Role of the capsid protein VP4 in the plasma-dependent enhancement of the Coxsackievirus B4E2-infection of human peripheral blood cells

It has been previously shown that antibodies contained in human plasma directed towards the Coxsackievirus B4 (CVB4)E2 capsid protein VP4 can enhance the CVB4E2-induced production of IFN-α by peripheral blood mononuclear cells (PBMC).
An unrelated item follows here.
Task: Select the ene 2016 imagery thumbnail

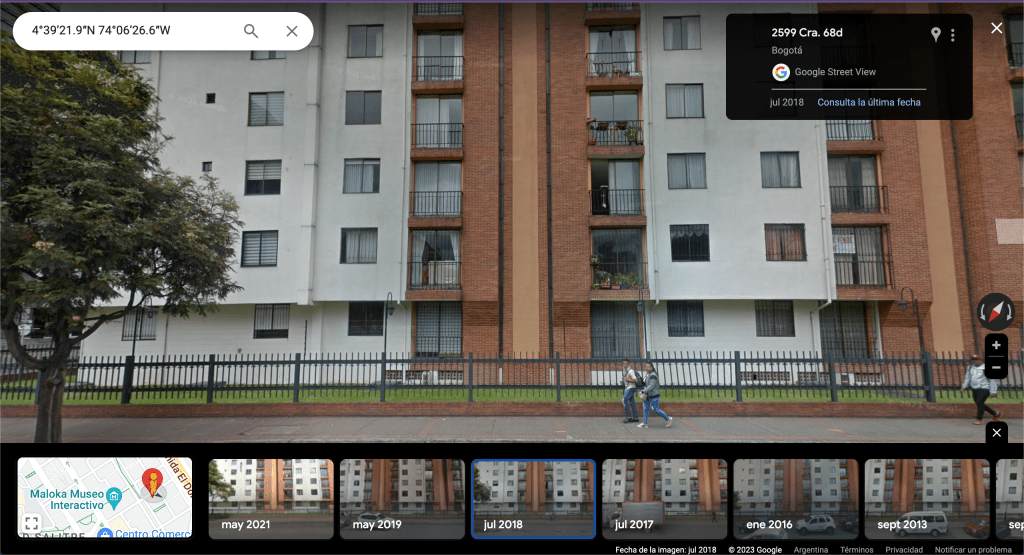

The aim of this study was to produce a VP4 fusion protein to investigate the role of the internal capsid protein VP4 and anti-VP4 antibodies in the plasma-dependent enhancement of CVB4E2 infection of PBMC. A fusion protein MBPVP4 containing the VP4 insert of CVB4E2 and a control fusion protein MBP-β-gal-α, were produced in Escherichia coli K12 TB1. The CVB4E2 infection of PBMC was quantified by using a real time PCR method amplifying CVB4E2-negative strand RNA. IFN-α concentrations in culture supernatants were assayed by DELFIA. MBPVP4 but not MBP-β-gal-α, preincubated with plasma inhibited the plasma-dependent enhancement of CVB4E2-induced production of IFN-α by PBMC. Human plasma samples, antibodies contained in plasma eluted from MBPVP4-coated plates, but not from MBP-β-gal-α-coated plates, incubated with CVB4E2 enhanced the infection of PBMC and the production of IFN-α by infected cells. Together our results show that VP4 and anti-VP4 antibodies play a role in the plasma-dependent enhancement of CVB4E2 infection of PBMC.